Because the truth is, I was never meant to rule their world or be the center of their worship. They were never meant to belong to me or be my second chance. I was meant to guide them through this life, but not tell them how to live it. I was meant to be a model for them, but never their goal to attain. I’m no better than they are, I’ve just been doing this life thing a little bit longer.
So I tell them. I tell them when I mess up. I tell them I’m sorry. In fact, I tell them I’m sorry a lot. I let them see me cry. I tell them the truth when they ask hard questions even if that means telling them that I don’t know the answer. In those first moments of my motherhood journey when I “messed up” and showed them that I was imperfect, I found something beautiful.
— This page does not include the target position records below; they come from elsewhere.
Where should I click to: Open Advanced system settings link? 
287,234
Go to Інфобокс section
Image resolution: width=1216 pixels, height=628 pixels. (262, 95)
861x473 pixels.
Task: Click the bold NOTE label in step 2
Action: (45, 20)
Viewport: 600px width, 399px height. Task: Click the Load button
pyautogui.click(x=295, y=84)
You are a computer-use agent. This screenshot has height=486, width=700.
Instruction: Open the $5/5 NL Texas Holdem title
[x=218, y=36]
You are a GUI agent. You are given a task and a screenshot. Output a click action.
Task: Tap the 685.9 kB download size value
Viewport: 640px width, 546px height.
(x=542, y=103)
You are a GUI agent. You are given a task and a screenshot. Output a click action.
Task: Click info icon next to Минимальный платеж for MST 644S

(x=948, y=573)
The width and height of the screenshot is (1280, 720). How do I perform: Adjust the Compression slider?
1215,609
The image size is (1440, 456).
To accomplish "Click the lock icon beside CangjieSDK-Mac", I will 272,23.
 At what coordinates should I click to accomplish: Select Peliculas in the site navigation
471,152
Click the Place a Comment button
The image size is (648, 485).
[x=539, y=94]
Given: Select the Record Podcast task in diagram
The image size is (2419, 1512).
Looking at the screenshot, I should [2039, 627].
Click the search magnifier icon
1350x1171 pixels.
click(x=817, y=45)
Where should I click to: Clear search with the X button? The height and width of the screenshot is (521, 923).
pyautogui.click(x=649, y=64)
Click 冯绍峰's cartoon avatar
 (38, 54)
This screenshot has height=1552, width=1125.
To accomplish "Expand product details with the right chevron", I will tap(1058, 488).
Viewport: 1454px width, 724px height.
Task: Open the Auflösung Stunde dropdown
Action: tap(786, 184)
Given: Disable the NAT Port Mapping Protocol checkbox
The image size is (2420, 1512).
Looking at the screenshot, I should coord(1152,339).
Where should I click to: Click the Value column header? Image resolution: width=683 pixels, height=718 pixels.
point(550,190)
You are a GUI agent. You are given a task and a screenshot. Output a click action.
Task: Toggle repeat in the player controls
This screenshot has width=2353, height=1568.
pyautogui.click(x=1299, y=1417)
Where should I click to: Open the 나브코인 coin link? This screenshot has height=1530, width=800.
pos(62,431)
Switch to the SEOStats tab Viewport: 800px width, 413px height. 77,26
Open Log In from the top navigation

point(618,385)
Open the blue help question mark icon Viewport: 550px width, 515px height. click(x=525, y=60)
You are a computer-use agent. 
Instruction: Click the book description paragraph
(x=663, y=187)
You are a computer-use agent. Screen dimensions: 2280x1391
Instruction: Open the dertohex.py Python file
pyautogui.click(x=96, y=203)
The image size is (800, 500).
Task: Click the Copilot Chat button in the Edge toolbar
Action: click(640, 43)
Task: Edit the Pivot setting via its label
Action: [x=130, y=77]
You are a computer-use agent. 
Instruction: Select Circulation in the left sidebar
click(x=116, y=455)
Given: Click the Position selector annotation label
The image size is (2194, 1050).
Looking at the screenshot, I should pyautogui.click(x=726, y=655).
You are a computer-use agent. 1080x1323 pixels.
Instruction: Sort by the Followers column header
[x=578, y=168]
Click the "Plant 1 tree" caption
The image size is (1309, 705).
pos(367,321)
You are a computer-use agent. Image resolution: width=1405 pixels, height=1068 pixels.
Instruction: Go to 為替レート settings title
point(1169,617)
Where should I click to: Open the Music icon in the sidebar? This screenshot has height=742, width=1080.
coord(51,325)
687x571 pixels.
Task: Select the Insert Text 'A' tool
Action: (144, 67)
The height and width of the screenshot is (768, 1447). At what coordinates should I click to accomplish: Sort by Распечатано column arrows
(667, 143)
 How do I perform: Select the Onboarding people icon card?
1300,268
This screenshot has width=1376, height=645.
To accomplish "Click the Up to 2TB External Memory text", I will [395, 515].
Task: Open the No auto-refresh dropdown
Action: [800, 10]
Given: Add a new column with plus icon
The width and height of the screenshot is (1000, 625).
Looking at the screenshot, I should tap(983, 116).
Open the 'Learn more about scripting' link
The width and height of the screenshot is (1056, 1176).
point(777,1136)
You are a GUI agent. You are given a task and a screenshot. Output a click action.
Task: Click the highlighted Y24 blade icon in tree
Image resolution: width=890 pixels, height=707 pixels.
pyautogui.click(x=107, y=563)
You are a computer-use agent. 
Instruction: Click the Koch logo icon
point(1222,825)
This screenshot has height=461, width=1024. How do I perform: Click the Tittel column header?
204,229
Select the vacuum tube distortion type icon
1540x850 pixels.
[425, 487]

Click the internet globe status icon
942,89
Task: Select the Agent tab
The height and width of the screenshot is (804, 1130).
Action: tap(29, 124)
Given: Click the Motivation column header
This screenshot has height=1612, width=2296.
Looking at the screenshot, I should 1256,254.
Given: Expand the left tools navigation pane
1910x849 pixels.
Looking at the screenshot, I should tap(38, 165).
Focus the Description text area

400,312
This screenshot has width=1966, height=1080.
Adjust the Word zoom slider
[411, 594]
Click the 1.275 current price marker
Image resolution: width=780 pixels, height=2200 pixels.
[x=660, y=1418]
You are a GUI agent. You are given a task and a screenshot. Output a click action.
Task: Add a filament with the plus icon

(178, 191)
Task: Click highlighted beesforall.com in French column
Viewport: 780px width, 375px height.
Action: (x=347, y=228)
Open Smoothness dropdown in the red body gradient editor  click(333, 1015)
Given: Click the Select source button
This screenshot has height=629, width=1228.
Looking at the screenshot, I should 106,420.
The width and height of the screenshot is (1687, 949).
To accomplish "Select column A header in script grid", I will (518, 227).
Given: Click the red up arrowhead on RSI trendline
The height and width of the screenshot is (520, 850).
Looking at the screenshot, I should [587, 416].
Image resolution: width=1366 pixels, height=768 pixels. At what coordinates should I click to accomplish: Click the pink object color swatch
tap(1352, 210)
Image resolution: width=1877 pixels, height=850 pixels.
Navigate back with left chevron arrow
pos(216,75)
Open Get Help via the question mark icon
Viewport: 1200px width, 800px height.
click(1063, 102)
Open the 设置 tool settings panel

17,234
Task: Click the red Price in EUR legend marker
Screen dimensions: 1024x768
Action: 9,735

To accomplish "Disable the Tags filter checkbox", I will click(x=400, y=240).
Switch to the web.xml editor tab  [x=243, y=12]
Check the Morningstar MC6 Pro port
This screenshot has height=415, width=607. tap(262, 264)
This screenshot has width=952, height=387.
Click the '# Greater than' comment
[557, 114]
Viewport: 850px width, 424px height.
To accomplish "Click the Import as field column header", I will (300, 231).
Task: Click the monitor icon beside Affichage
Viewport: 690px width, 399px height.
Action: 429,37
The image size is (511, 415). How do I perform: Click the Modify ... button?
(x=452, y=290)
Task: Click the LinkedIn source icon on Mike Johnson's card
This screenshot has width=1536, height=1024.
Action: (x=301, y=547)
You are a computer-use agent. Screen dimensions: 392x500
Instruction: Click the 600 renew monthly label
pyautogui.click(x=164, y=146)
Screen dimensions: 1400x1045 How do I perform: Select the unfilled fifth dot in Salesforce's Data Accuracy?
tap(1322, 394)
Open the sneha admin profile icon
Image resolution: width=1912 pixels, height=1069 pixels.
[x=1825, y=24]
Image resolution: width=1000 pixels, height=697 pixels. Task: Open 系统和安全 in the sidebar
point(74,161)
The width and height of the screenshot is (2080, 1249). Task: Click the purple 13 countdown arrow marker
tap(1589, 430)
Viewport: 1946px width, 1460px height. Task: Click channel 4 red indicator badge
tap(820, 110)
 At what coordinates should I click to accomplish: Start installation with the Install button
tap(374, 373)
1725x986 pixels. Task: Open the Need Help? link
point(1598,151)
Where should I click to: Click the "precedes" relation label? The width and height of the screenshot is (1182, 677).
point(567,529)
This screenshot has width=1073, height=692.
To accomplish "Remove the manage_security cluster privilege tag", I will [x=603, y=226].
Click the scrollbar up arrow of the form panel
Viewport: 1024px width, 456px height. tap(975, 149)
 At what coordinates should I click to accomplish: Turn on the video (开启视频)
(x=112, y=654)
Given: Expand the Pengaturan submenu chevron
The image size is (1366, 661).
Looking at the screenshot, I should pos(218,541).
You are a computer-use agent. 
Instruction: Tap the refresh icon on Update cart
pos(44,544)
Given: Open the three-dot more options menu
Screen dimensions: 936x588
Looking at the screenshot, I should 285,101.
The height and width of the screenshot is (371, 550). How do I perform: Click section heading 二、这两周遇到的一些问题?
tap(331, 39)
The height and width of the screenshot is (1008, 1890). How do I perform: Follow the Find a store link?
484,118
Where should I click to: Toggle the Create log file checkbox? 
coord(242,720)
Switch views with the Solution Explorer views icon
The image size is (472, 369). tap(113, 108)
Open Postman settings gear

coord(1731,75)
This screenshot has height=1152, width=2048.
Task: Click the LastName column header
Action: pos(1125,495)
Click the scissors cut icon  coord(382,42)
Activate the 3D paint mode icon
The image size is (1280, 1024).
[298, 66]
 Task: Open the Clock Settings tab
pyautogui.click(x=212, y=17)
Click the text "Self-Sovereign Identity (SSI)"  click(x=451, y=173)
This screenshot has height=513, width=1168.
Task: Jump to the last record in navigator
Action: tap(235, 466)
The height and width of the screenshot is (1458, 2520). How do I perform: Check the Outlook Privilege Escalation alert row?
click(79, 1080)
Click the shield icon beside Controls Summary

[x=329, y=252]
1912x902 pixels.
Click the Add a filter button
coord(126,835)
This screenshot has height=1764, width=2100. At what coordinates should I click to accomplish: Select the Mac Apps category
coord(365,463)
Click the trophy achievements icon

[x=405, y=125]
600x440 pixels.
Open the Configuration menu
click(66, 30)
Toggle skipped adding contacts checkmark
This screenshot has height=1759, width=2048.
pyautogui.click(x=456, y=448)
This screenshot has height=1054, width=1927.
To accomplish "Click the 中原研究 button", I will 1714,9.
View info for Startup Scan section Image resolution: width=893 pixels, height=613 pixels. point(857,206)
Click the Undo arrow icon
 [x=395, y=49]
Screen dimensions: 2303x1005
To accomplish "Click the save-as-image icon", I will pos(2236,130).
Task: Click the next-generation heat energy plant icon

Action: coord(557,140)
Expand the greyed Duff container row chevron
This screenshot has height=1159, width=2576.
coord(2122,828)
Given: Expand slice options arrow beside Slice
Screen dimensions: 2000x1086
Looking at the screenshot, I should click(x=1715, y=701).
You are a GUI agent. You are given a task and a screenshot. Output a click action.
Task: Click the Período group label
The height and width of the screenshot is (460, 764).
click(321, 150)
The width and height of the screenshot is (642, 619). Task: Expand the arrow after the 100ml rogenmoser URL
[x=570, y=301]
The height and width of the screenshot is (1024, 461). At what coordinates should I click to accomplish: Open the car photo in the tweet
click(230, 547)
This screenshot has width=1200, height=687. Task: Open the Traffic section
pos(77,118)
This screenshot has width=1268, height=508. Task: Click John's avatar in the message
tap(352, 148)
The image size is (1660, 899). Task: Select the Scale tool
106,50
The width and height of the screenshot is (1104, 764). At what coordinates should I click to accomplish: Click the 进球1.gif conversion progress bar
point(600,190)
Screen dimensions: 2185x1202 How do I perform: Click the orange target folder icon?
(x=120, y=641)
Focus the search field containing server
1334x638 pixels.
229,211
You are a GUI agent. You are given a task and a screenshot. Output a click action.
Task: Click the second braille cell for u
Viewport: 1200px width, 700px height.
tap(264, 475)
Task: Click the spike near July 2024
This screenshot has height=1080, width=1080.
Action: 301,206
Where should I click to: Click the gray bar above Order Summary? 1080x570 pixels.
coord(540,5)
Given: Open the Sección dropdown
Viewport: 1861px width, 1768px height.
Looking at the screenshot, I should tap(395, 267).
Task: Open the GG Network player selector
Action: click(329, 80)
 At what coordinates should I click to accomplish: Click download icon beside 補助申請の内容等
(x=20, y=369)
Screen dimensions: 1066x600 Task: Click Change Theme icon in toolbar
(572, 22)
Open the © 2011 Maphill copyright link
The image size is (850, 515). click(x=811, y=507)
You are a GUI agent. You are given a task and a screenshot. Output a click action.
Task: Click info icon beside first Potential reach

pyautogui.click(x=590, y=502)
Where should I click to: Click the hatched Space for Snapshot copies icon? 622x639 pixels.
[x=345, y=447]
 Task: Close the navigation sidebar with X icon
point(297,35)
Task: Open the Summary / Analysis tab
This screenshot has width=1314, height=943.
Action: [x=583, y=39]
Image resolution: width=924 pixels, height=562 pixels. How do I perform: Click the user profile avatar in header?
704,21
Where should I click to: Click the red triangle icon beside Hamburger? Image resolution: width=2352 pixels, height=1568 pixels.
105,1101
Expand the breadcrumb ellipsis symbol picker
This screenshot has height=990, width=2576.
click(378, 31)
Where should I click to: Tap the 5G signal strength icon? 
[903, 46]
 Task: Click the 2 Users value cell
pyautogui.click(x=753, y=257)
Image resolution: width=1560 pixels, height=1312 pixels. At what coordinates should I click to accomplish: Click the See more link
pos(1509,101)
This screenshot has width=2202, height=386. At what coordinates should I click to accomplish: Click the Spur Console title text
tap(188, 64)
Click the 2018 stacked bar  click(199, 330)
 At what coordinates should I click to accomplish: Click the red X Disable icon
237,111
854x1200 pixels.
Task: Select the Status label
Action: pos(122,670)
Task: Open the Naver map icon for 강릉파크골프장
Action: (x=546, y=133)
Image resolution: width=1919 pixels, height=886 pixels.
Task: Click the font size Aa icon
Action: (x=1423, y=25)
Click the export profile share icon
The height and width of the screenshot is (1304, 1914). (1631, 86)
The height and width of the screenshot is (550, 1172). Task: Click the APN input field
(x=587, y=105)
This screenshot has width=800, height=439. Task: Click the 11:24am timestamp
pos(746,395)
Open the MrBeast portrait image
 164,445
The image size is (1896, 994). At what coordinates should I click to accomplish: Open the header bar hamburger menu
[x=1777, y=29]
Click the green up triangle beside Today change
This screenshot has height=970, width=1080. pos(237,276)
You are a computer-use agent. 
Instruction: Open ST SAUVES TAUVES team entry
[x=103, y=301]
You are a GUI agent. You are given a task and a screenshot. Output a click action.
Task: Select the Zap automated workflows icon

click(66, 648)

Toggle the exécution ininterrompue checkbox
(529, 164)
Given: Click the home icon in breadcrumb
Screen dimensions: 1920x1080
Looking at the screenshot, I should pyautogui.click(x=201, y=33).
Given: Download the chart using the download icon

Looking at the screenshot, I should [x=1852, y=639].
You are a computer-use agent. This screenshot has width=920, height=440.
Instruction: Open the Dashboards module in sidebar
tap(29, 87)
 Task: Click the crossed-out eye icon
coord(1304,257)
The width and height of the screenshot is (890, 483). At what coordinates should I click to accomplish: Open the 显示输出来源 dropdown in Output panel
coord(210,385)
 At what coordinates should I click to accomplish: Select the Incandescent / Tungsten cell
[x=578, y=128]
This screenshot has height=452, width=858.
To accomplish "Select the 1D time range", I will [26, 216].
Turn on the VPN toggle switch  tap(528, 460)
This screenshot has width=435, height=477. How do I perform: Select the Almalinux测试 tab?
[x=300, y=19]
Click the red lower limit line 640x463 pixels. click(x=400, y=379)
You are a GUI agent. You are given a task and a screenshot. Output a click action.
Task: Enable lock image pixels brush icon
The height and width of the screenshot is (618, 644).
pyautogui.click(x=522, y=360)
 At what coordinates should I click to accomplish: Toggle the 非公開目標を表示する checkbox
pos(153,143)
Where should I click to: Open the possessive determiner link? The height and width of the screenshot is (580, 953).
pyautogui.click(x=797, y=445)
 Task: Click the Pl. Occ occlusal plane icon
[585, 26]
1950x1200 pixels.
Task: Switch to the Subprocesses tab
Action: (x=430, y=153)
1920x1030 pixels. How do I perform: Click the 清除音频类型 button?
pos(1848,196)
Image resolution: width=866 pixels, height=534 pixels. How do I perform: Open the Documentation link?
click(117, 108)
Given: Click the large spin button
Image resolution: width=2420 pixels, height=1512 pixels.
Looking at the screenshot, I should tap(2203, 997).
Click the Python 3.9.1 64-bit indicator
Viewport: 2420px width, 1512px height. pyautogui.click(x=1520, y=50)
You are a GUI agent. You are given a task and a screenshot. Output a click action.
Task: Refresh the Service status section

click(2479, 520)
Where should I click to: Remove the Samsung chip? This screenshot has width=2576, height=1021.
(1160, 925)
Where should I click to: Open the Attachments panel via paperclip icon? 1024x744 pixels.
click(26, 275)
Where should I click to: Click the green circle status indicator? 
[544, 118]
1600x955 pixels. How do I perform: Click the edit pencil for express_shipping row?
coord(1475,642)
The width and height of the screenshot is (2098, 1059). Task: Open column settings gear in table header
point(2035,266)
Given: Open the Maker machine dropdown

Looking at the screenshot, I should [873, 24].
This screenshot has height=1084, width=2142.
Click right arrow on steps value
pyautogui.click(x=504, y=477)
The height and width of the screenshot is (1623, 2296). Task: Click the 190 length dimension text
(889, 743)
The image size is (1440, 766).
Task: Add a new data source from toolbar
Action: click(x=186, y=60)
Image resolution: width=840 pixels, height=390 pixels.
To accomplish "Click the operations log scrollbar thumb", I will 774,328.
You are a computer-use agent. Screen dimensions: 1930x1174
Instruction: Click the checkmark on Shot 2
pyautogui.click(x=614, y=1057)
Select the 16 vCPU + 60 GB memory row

I thought it would break them to know the truth, but instead I found how much better I was as a mother when I was real. When I gave up trying to keep this fantasy of perfection going for my children, I found how much better it was for all of us. They didn’t lose respect for me or look down on me, in fact, it’s like they loved me more. Maybe they were relieved to know I was just like they are – flawed – so it must be ok. I think maybe we all found the freedom to love each other a little bit more.
I was never meant to model perfection to my children. I am supposed to show them how to navigate through life in even the hardest circumstance. I can’t do that if I’m hiding the truth from them. If I’m allowing them to believe that all those times they see me mess up are ok. So I say I’m sorry, I let them see me break down every once in a while, I tell them when I’m having a bad day, and I’ve told them of things I’ve done in the past that I regret. Because I’d rather be seen as loving and flawed than hypocritical.
The time will come when they will realize I am not perfect. And that time can either be now, with me leading the way, with the truth being shown in love and with a lesson. Or that time can be when they realize for themselves that I’ve done something wrong, with them resenting this woman who always pretended to be perfect, with them learning nothing from me at all. I want to be the one to tell them I’m not perfect. I want to be the one to tell them who I really am. They will figure it out one day anyway, so why don’t I just go ahead and tell them now? It feels so much better not having to pretend. And for some strange reason they still love me unconditionally. They still think I’m the best person in the whole wide world. Who would have thought?